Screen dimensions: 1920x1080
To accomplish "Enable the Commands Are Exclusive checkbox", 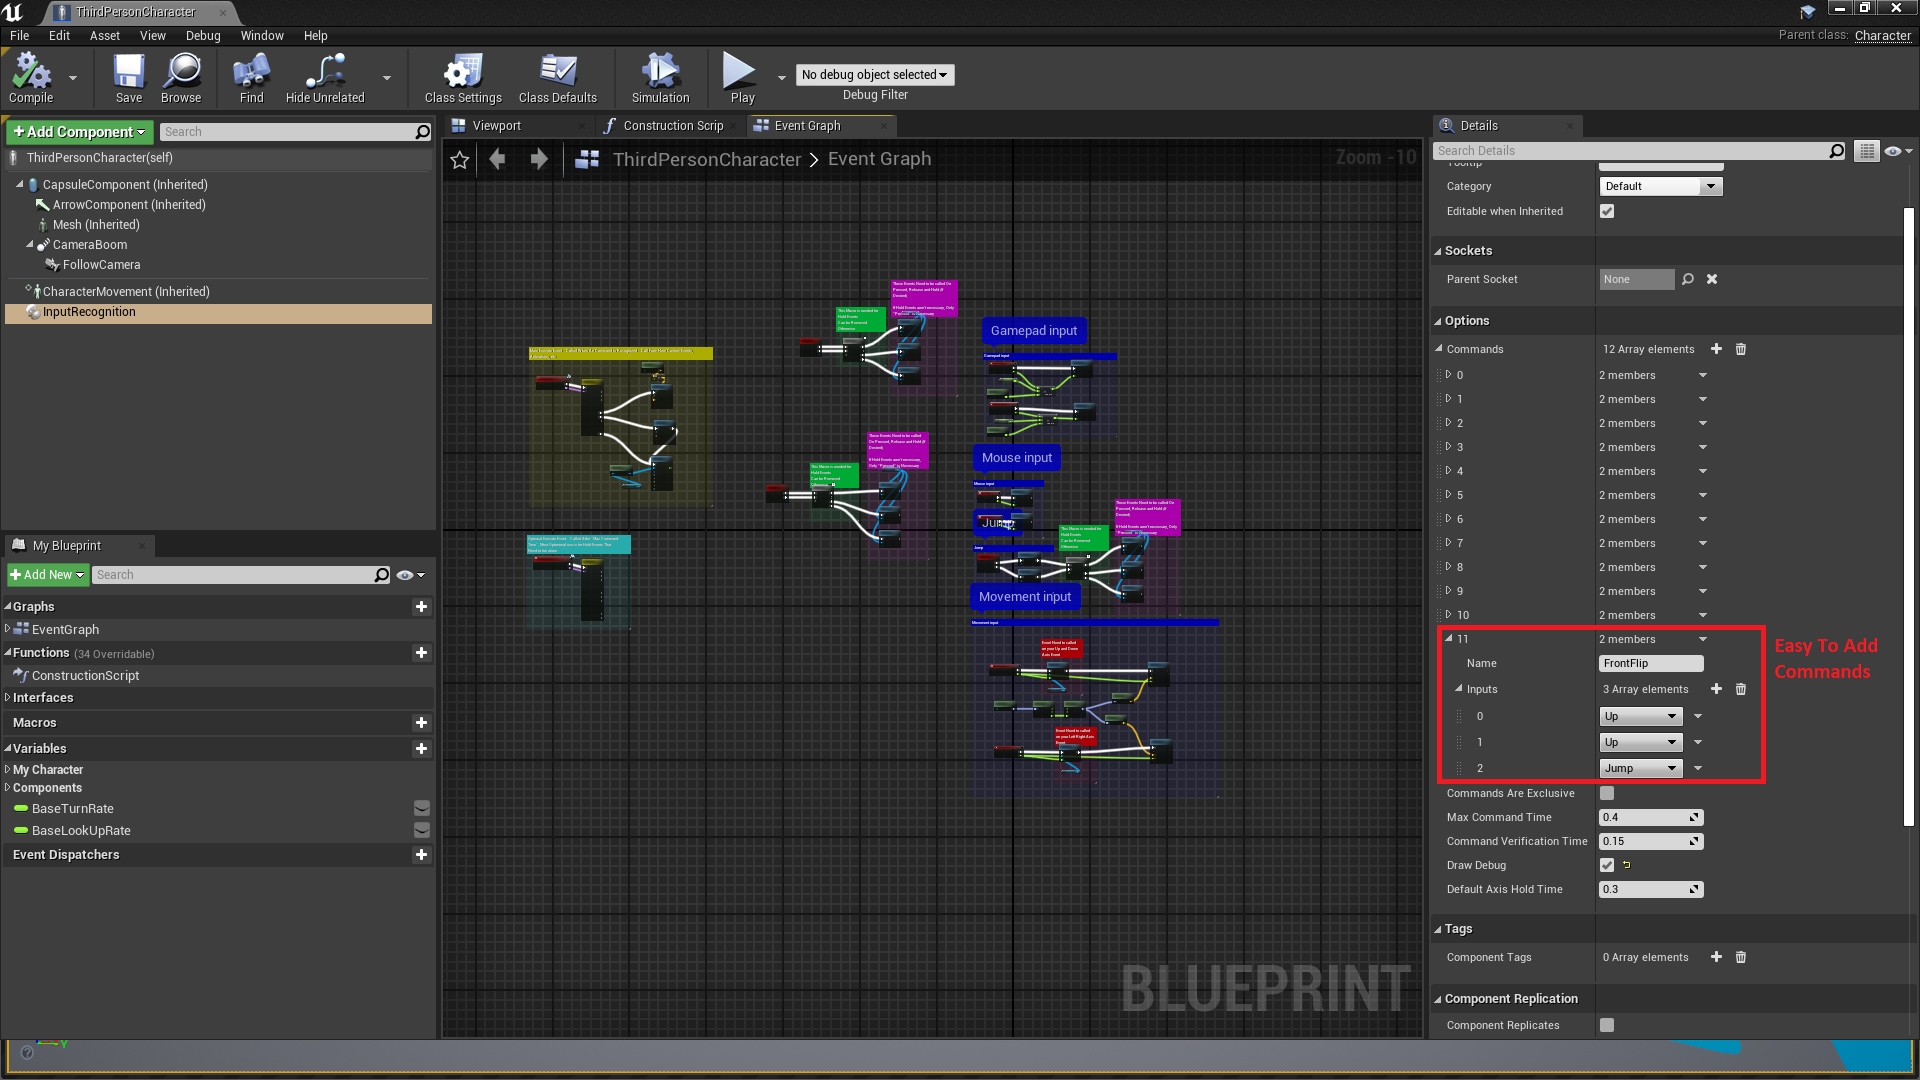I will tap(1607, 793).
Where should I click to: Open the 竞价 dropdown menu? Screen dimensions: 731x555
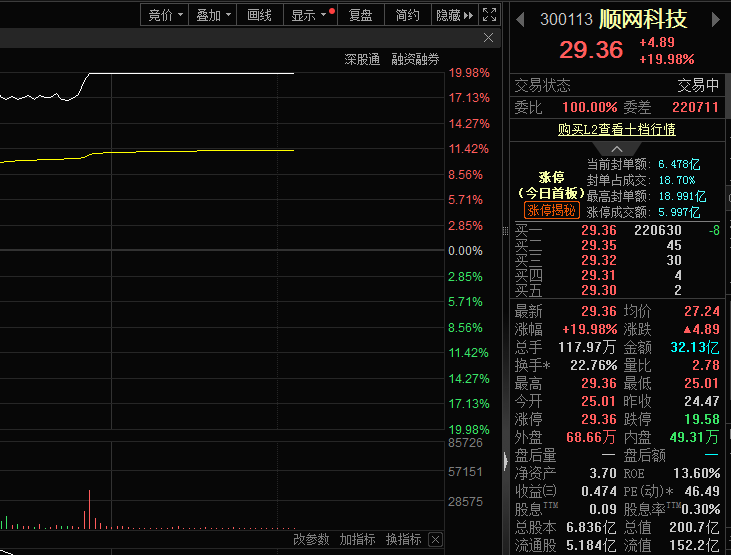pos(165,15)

==

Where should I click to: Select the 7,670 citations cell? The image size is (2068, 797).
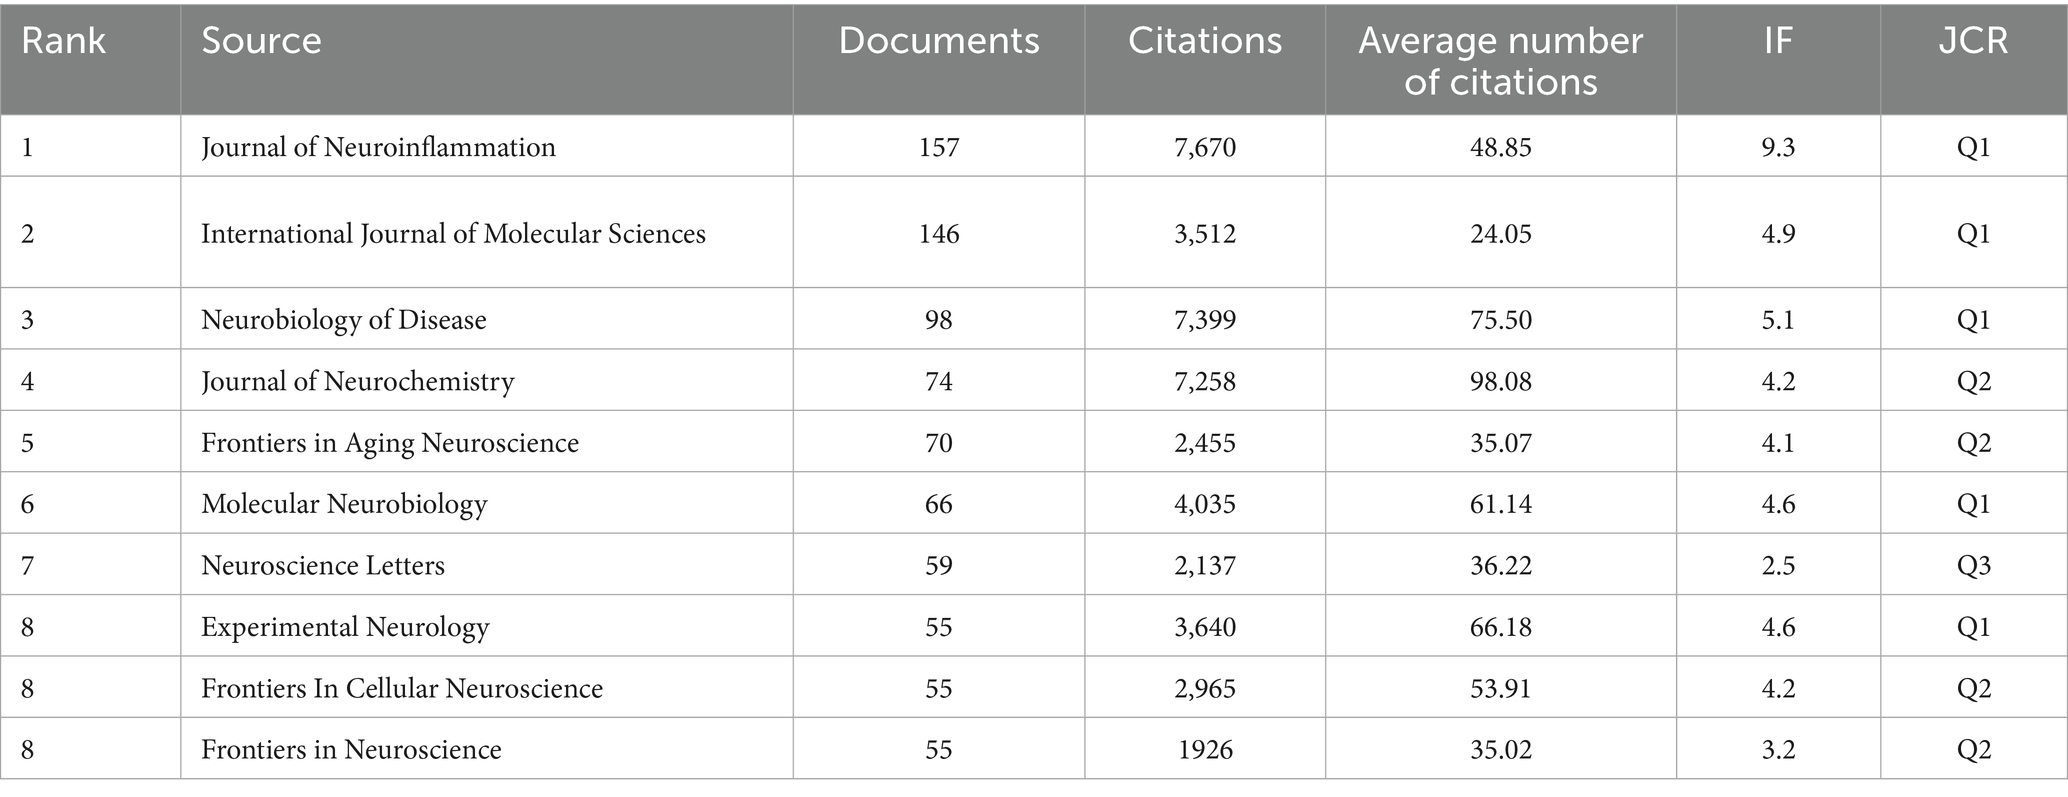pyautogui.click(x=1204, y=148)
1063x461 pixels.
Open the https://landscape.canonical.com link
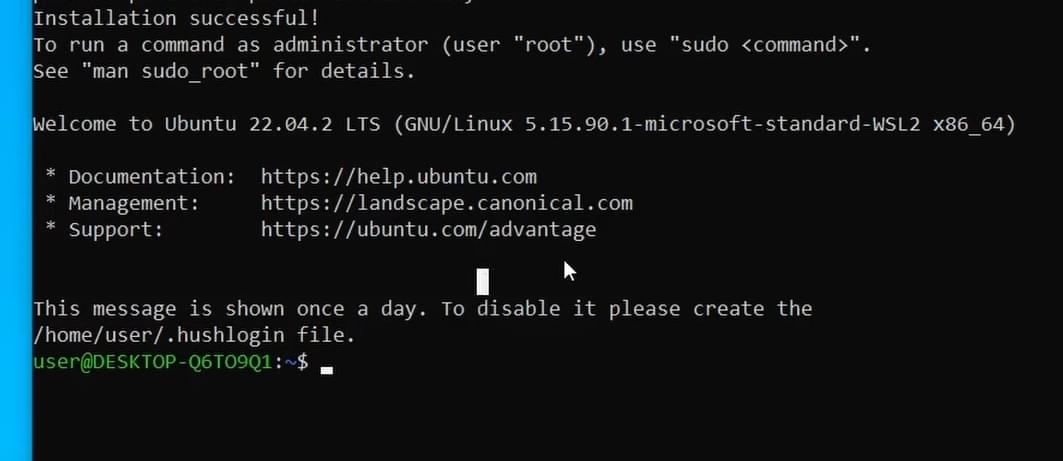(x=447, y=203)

Short problem:
Retype the stretch of the listing from the line containing "1063x461 pixels." through the line containing "(x=447, y=203)", both included, leaving the pictures out of your answer.

In response:
1063x461 pixels.
Open the https://landscape.canonical.com link
(x=447, y=203)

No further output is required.